Trecho da página
-*-*-

A casa de Leonardo era conhecida originalmente como Château de Cloux, hoje chamado de Clos Lucé, construída em um terreno de cerca de 1,5 hectare de jardins e vinhedos, ligado por um túnel subterrâneo ao Château d’Amboise, o palácio real, distando apenas 450 metros desse castelo. Essa sua última residência em Amboise, foi transformada no museu Leonardo da Vinci e faz parte do roteiro turístico no Vale do Loire onde estão localizados os mais belos castelos da França. Vale a pena visitá-lo.


O problema de enchentes provocadas pelos três rios que desembocam na Lagoa de Veneza pensava-se havia sido resolvido há mais de 300 anos.

Grandes obras desviaram e aprofundaram os leitos dos rios movimentando um volume de terra equivalente ao das escavações que abriram o Canal do Panamá, embora a força do mar continue ainda indomada, fazendo estragos. Há muitos anos a cidade de Veneza está cada vez mais sendo alagada pelas forças dessas águas que continua a ser ainda o maior desafio para barrar os alagamentos das suas ruas.

A cidade, conhecida como “La Sereníssima” sempre se equilibrou, precariamente, entre as forças dessas correntes de água que a cercam, além de enfrentar o próprio afundamento, decorrente da movimentação da placa Adriática. A industrialização desordenada ao seu redor, o turismo predatório das últimas décadas, o assoreamento do solo lagunar e o aquecimento global, que elevam o nível do mar pioraram o quadro, aumentando a frequência de inundações.

-*-*-

Trecho dos dados

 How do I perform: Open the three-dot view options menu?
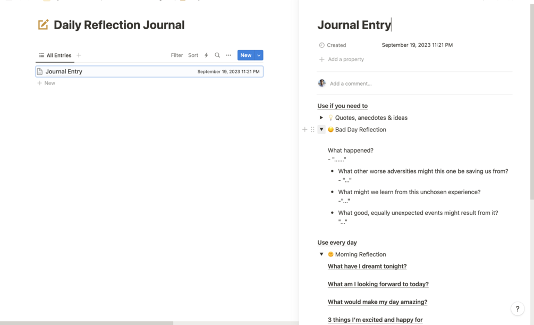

-*-*-

Problemas e tarefas
A) Responda, com base no trecho da página:
(i) Como se chamava originalmente a casa de Leonardo?
(ii) Qual é a distância entre essa casa e o Château d’Amboise?
(iii) Por qual nome a cidade de Veneza é conhecida?
B) Copie do trecho da página a parte que começa em "Grandes obras desviaram" e termina em "frequência de inundações.", sem mudar nada.
A listagem não tem qualquer papel nesta atividade.

Respostas esperadas
A)
(i) Château de Cloux.
(ii) 450 metros.
(iii) “La Sereníssima”.

B)
Grandes obras desviaram e aprofundaram os leitos dos rios movimentando um volume de terra equivalente ao das escavações que abriram o Canal do Panamá, embora a força do mar continue ainda indomada, fazendo estragos. Há muitos anos a cidade de Veneza está cada vez mais sendo alagada pelas forças dessas águas que continua a ser ainda o maior desafio para barrar os alagamentos das suas ruas.

A cidade, conhecida como “La Sereníssima” sempre se equilibrou, precariamente, entre as forças dessas correntes de água que a cercam, além de enfrentar o próprio afundamento, decorrente da movimentação da placa Adriática. A industrialização desordenada ao seu redor, o turismo predatório das últimas décadas, o assoreamento do solo lagunar e o aquecimento global, que elevam o nível do mar pioraram o quadro, aumentando a frequência de inundações.